(Exercise brief): All of the data is to be copied word for word.

─── Working data ───

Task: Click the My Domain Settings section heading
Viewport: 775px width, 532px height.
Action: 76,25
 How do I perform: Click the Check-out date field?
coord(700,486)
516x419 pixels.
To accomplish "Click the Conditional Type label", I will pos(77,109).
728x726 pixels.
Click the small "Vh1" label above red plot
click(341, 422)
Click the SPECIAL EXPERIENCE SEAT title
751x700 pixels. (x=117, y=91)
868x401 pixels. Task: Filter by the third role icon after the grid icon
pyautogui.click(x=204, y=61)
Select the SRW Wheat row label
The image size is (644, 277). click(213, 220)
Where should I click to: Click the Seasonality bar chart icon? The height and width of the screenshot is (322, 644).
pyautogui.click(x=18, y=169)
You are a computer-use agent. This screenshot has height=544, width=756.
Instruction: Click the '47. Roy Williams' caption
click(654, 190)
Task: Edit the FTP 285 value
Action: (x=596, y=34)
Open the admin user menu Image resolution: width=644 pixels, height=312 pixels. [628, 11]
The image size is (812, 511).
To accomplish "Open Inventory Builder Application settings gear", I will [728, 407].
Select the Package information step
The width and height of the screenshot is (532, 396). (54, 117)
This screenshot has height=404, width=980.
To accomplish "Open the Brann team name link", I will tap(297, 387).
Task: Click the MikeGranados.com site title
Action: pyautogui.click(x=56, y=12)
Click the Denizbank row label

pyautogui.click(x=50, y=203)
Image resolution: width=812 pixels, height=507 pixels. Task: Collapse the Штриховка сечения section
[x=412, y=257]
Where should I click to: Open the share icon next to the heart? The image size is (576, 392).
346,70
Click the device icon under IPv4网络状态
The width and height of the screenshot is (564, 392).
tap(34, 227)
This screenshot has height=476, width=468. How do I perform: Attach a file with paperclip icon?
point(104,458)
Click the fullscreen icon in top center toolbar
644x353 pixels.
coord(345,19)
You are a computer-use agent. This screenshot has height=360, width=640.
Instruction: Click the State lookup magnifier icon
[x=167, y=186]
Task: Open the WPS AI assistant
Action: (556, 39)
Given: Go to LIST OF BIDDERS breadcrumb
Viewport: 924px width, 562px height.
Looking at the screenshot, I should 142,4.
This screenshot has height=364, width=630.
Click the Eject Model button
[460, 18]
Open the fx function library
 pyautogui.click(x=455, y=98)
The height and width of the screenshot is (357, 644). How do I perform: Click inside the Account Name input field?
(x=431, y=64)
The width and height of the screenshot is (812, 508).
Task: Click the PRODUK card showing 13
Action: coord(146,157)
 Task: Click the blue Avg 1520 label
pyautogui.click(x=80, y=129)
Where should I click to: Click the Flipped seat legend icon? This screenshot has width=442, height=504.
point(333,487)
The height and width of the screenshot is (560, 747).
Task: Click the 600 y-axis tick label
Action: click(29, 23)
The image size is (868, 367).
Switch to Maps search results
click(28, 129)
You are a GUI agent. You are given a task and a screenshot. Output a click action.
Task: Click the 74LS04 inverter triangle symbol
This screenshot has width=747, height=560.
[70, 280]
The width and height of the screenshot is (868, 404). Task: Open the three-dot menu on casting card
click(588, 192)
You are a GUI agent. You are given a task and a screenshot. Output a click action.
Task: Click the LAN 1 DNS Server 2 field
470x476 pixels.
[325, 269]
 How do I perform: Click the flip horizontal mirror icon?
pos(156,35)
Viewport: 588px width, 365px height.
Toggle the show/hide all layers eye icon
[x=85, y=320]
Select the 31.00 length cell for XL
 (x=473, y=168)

───

(The completed task):
Task: Click the My Domain Settings section heading
Viewport: 775px width, 532px height.
Action: 76,25
 How do I perform: Click the Check-out date field?
coord(700,486)
516x419 pixels.
To accomplish "Click the Conditional Type label", I will pos(77,109).
728x726 pixels.
Click the small "Vh1" label above red plot
click(341, 422)
Click the SPECIAL EXPERIENCE SEAT title
751x700 pixels. (x=117, y=91)
868x401 pixels. Task: Filter by the third role icon after the grid icon
pyautogui.click(x=204, y=61)
Select the SRW Wheat row label
The image size is (644, 277). click(213, 220)
Where should I click to: Click the Seasonality bar chart icon? The height and width of the screenshot is (322, 644).
pyautogui.click(x=18, y=169)
You are a computer-use agent. This screenshot has height=544, width=756.
Instruction: Click the '47. Roy Williams' caption
click(654, 190)
Task: Edit the FTP 285 value
Action: (x=596, y=34)
Open the admin user menu Image resolution: width=644 pixels, height=312 pixels. [628, 11]
The image size is (812, 511).
To accomplish "Open Inventory Builder Application settings gear", I will [728, 407].
Select the Package information step
The width and height of the screenshot is (532, 396). (54, 117)
This screenshot has height=404, width=980.
To accomplish "Open the Brann team name link", I will tap(297, 387).
Task: Click the MikeGranados.com site title
Action: pyautogui.click(x=56, y=12)
Click the Denizbank row label

pyautogui.click(x=50, y=203)
Image resolution: width=812 pixels, height=507 pixels. Task: Collapse the Штриховка сечения section
[x=412, y=257]
Where should I click to: Open the share icon next to the heart? The image size is (576, 392).
346,70
Click the device icon under IPv4网络状态
The width and height of the screenshot is (564, 392).
tap(34, 227)
This screenshot has height=476, width=468. How do I perform: Attach a file with paperclip icon?
point(104,458)
Click the fullscreen icon in top center toolbar
644x353 pixels.
coord(345,19)
You are a computer-use agent. This screenshot has height=360, width=640.
Instruction: Click the State lookup magnifier icon
[x=167, y=186]
Task: Open the WPS AI assistant
Action: (556, 39)
Given: Go to LIST OF BIDDERS breadcrumb
Viewport: 924px width, 562px height.
Looking at the screenshot, I should 142,4.
This screenshot has height=364, width=630.
Click the Eject Model button
[460, 18]
Open the fx function library
 pyautogui.click(x=455, y=98)
The height and width of the screenshot is (357, 644). How do I perform: Click inside the Account Name input field?
(x=431, y=64)
The width and height of the screenshot is (812, 508).
Task: Click the PRODUK card showing 13
Action: coord(146,157)
 Task: Click the blue Avg 1520 label
pyautogui.click(x=80, y=129)
Where should I click to: Click the Flipped seat legend icon? This screenshot has width=442, height=504.
point(333,487)
The height and width of the screenshot is (560, 747).
Task: Click the 600 y-axis tick label
Action: click(29, 23)
The image size is (868, 367).
Switch to Maps search results
click(28, 129)
You are a GUI agent. You are given a task and a screenshot. Output a click action.
Task: Click the 74LS04 inverter triangle symbol
This screenshot has width=747, height=560.
[70, 280]
The width and height of the screenshot is (868, 404). Task: Open the three-dot menu on casting card
click(588, 192)
You are a GUI agent. You are given a task and a screenshot. Output a click action.
Task: Click the LAN 1 DNS Server 2 field
470x476 pixels.
[325, 269]
 How do I perform: Click the flip horizontal mirror icon?
pos(156,35)
Viewport: 588px width, 365px height.
Toggle the show/hide all layers eye icon
[x=85, y=320]
Select the 31.00 length cell for XL
 (x=473, y=168)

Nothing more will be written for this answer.